The move could severely affect transport and business in the continent´s busiest economy.
"We want to settle on double digits. We want basically to improve the conditions of workers," Numsa general secretary Irvin Jim told AFP.
Fuel attendants earn around 700 rands ($70, 53 euros) a week, according to the union.
Meanwhile around 90,000 construction labourers have refused to work for 12 days, according to their labour group the National Union of Mineworkers (NUM).
"The strike is still continuing," NUM negotiator Bhekani Ngcobo told AFP.
The builders earn 4,000 rand ($400, 300 euros) basic salary and want it pushed up by 800 rand, the union said after lowering an earlier demand. Employers are offering 400 rand, according to Ngcobo.
Some other sectors have gradually restarted production.
A wage deal at South Africa´s third gold producer Harmony Gold ended a short-lived mass strike that had crippled an industry that contributes three percent to GDP.
"Members of the NUM have accepted the same offer made by other producers in the industry, and have returned to work," Harmony Gold said in a statement Sunday.
Tens of thousands of miners had downed tools for four days demanding salary hikes of up to 60 percent, during which the gold sector stood to lose $34 million in production every day.

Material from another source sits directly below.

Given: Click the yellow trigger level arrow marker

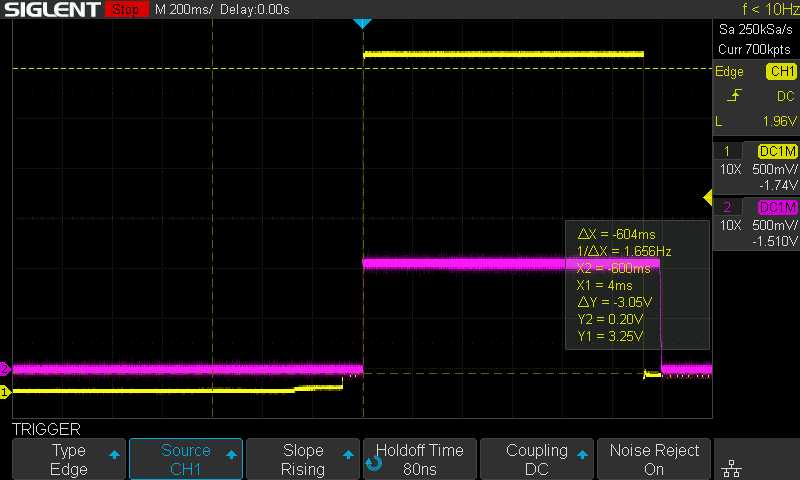Looking at the screenshot, I should 708,198.
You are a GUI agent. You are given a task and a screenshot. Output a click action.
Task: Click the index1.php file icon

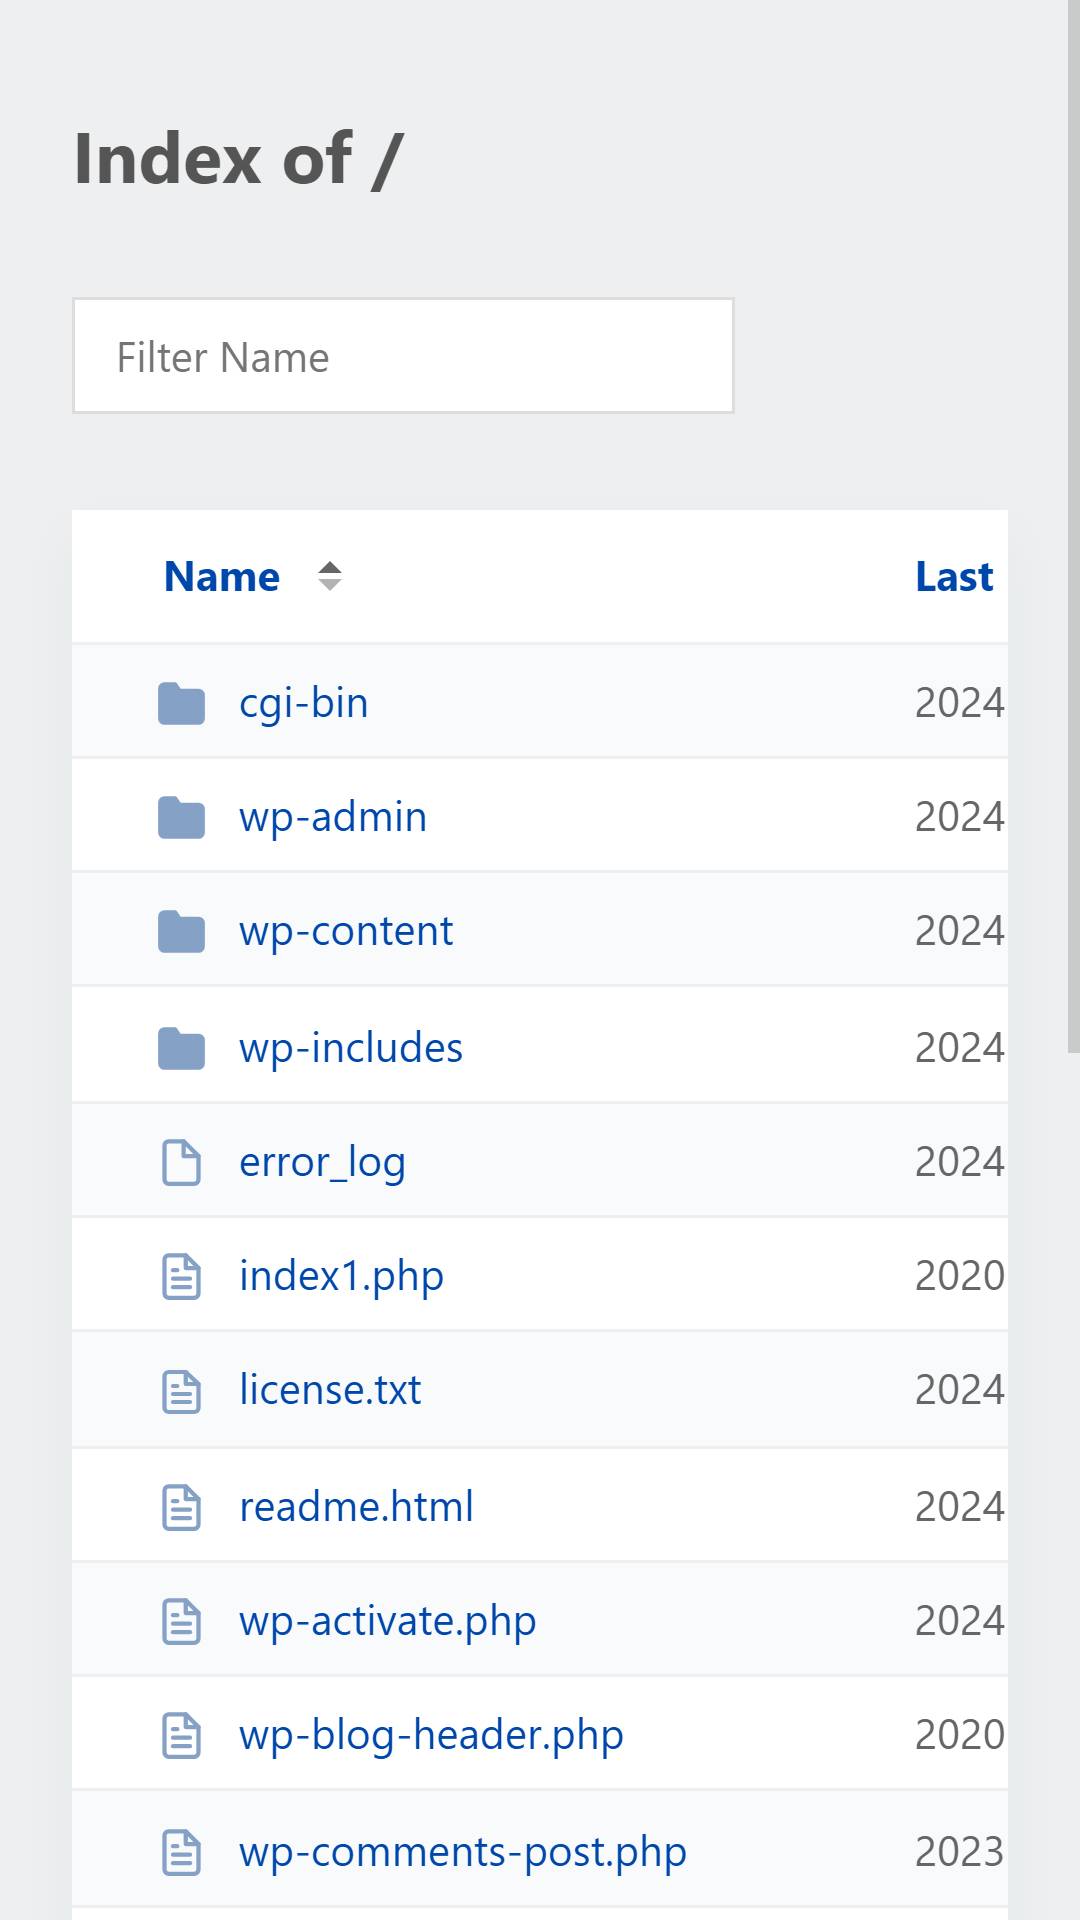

By Friday strikers at most of the Chamber of Mines´ seven members had accepted a new wage offer of between 7.5 and 8.0 percent. The final holdouts, Harmony Gold employees, accepted the deal Sunday, the firm said.
"The majority have accepted the offer," NUM general secretary Frans Baleni told Sapa news agency.
Car manufacturing was also set to return to normal after a three-week stoppage.
Most of the 30,000 strikers were happy with the industry´s new offer: 11.5 percent increase this year, and 10 percent annually until 2015, according to Numsa, who said talks continued with workers from the BMW factory in Pretoria and the Toyota plant in eastern port city Durban.
At its peak the strike cost companies around $60 million a day, but some firms had made deals with employees early on.
The sector contributes around six percent to the country´s GDP and accounts for roughly 12 percent of the country´s exports.
This year, strikes have been relatively calm in contrast to those of 2012, when a police crackdown at Lonmin´s Marikana platinum mine left 34 dead and sparked deadly stoppages all over the country.
But the bitter fight for supremacy between the government-allied NUM and the upstart Association of Mineworkers and Construction Union (AMCU) fired up what employers considered inflated and unrealistic wage demands.
AMCU has displaced NUM in the platinum sector and is making inroads at gold mines too. Its members did not join the gold strikes.
Harmony chief executive Graham Briggs warned the gold sector could not maintain similar wage hikes as the new deal, which was "in the interests of long term industrial relations stability."
But falling gold prices, a declining grade of ore and increased costs such as electricity and wages, have drained profits.
Many firms are now looking to cut costs.